→ BRIEF:
Beginning with the line below that contains "The width and height of the screenshot is (832, 257)." and ending with the line that contains "Task: Toggle the", copy every line exactly. Copy nothing else.

--------------------------------------------------

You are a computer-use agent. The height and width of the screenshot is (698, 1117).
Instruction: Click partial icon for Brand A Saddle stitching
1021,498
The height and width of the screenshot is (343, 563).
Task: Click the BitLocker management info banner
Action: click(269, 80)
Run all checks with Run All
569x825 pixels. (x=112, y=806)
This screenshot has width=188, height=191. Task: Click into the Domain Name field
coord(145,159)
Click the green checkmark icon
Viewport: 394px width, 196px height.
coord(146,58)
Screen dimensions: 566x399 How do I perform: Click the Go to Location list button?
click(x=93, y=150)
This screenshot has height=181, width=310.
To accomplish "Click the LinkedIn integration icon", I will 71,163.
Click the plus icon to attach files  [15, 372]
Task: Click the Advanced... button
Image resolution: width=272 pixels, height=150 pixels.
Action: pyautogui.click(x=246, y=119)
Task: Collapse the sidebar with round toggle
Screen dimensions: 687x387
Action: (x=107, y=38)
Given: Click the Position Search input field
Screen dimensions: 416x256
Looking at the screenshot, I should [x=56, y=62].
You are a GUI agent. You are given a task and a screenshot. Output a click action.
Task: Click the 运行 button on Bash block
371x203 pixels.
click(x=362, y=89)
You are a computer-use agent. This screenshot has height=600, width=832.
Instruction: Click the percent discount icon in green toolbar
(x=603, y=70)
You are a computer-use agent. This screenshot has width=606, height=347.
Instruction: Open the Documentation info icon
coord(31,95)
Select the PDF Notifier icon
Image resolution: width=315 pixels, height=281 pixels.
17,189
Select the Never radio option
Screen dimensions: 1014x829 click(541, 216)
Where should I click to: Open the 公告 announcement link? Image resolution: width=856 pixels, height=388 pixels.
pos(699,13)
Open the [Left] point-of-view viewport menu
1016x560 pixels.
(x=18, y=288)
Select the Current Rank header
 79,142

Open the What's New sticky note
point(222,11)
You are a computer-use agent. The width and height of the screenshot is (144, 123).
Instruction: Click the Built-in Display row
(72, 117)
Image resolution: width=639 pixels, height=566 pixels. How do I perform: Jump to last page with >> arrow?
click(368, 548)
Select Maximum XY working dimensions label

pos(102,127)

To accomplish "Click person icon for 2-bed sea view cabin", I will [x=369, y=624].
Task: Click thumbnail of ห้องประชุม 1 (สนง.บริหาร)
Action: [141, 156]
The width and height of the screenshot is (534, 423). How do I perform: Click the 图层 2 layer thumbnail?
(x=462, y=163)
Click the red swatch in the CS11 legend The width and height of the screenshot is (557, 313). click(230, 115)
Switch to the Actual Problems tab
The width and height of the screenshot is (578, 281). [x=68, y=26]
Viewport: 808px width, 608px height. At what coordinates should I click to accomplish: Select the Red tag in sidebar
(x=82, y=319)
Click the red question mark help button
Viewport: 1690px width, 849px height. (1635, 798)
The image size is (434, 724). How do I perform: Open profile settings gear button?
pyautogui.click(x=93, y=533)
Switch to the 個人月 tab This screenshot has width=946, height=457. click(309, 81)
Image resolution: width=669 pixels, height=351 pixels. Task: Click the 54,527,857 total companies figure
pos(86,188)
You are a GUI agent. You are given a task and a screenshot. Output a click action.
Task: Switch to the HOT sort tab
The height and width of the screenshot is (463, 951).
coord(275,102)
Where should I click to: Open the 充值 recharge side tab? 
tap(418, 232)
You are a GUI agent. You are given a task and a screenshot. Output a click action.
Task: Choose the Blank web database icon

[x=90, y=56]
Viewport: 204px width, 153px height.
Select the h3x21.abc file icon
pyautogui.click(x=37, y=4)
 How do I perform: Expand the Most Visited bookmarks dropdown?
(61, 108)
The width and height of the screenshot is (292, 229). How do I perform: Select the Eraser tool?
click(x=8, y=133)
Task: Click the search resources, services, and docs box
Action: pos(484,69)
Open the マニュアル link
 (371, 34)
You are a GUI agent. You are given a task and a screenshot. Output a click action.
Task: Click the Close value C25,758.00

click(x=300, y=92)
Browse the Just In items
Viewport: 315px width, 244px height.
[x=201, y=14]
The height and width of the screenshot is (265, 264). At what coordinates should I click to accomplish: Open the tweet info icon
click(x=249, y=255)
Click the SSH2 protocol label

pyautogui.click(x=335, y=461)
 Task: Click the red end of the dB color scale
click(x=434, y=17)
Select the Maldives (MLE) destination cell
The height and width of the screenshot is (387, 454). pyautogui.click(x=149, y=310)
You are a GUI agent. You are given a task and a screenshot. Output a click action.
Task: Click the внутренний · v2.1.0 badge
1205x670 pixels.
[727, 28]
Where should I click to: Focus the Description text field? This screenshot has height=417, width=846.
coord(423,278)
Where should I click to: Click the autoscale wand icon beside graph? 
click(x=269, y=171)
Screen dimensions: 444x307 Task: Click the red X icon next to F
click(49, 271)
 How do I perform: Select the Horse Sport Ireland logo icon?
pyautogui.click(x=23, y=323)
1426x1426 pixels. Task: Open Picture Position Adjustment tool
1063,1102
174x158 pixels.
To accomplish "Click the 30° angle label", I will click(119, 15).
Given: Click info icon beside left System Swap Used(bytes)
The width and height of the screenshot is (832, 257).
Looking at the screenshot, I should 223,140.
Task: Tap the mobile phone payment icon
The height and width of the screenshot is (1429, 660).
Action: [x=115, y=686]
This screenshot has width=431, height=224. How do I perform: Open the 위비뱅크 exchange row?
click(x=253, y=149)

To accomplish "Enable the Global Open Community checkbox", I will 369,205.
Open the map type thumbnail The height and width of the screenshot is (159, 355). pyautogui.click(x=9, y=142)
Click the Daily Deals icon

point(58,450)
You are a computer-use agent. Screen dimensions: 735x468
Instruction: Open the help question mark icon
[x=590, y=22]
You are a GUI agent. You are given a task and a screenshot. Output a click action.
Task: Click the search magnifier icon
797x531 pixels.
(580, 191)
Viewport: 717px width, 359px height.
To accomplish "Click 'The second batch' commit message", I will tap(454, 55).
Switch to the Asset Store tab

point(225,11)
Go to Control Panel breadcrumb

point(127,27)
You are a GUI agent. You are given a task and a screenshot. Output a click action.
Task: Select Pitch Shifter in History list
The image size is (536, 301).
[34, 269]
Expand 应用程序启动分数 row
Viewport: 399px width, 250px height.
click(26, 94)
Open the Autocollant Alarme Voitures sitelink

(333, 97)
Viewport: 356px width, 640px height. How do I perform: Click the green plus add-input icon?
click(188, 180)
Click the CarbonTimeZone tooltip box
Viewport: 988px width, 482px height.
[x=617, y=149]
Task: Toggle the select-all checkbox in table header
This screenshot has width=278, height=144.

--------------------------------------------------

→ OUTPUT:
The width and height of the screenshot is (832, 257).
Looking at the screenshot, I should 223,140.
Task: Tap the mobile phone payment icon
The height and width of the screenshot is (1429, 660).
Action: [x=115, y=686]
This screenshot has width=431, height=224. How do I perform: Open the 위비뱅크 exchange row?
click(x=253, y=149)

To accomplish "Enable the Global Open Community checkbox", I will 369,205.
Open the map type thumbnail The height and width of the screenshot is (159, 355). pyautogui.click(x=9, y=142)
Click the Daily Deals icon

point(58,450)
You are a computer-use agent. Screen dimensions: 735x468
Instruction: Open the help question mark icon
[x=590, y=22]
You are a GUI agent. You are given a task and a screenshot. Output a click action.
Task: Click the search magnifier icon
797x531 pixels.
(580, 191)
Viewport: 717px width, 359px height.
To accomplish "Click 'The second batch' commit message", I will tap(454, 55).
Switch to the Asset Store tab

point(225,11)
Go to Control Panel breadcrumb

point(127,27)
You are a GUI agent. You are given a task and a screenshot. Output a click action.
Task: Select Pitch Shifter in History list
The image size is (536, 301).
[34, 269]
Expand 应用程序启动分数 row
Viewport: 399px width, 250px height.
click(26, 94)
Open the Autocollant Alarme Voitures sitelink

(333, 97)
Viewport: 356px width, 640px height. How do I perform: Click the green plus add-input icon?
click(188, 180)
Click the CarbonTimeZone tooltip box
Viewport: 988px width, 482px height.
[x=617, y=149]
Task: Toggle the select-all checkbox in table header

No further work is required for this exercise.